Hoorana holige is a variant of puran poli of Maharashtra. This specialty sweet is found only in Srinivas Saradagi and is prepared for festivals. It is a kind of stuffed pancake. Chickpeas and jaggery are ground and stuffed into wheat flour and then cooked. This is served with mango pulp as a side dish.

==Climate==

In summer (April and May), the temperature can rise to 43 °C at Srinivas Saradagi.

Climate data for Srinivas Saradgi
| Month | Jan | Feb | Mar | Apr | May | Jun | Jul | Aug | Sep | Oct | Nov | Dec | Year |
| Mean daily maximum °C (°F) | 28 (82) | 31 (88) | 39 (102) | 43 (109) | 43 (109) | 39 (102) | 32 (90) | 33 (91) | 38 (100) | 36 (97) | 34 (93) | 28 (82) | 35 (95) |
| Mean daily minimum °C (°F) | 22 (72) | 23 (73) | 32 (90) | 32.5 (90.5) | 32 (90) | 29 (84) | 29 (84) | 28 (82) | 26 (79) | 26 (79) | 25 (77) | 22 (72) | 27.2 (81.0) |
| Average precipitation mm (inches) | 3 (0.1) | 3 (0.1) | 5 (0.2) | 2 (0.1) | 18 (0.7) | 45 (1.8) | 62 (2.4) | 46 (1.8) | 58 (2.3) | 63 (2.5) | 43 (1.7) | 13 (0.5) | 1,023 (40.3) |
Source:

==Education==
Srinivas Saradagi is an important center for high school education.
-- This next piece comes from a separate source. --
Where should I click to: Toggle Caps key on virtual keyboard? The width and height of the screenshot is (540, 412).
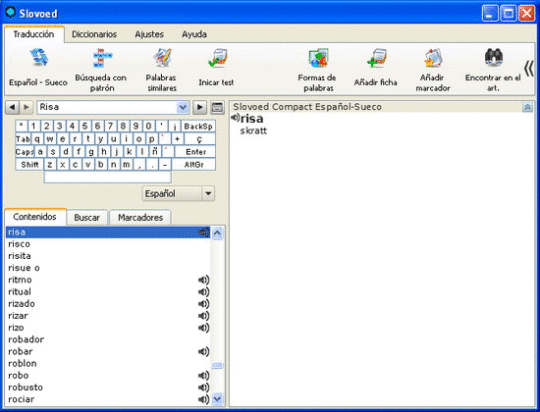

Government High School is the oldest education institution. It was started by the state in 1949. There is a pre-university college on the same premises. There was also a private school run by Mahalaxmi Education Trust but it is no longer open. There are nine primary schools in the gram panchayat.

== Transportation ==

=== By road ===
From the District Headquarter in Gulbarga, Srinivas Saradagi can be reached by road. KKRTC, the Kalyana Karnataka Road Transport Corporation, runs buses from Gulbarga super market bus station hourly. Srinivas Saradagi is around 15 km by road from Gulbarga. From Gulbarga side, Srinivas Saradagi is accessible by bus, car or auto rickshaw.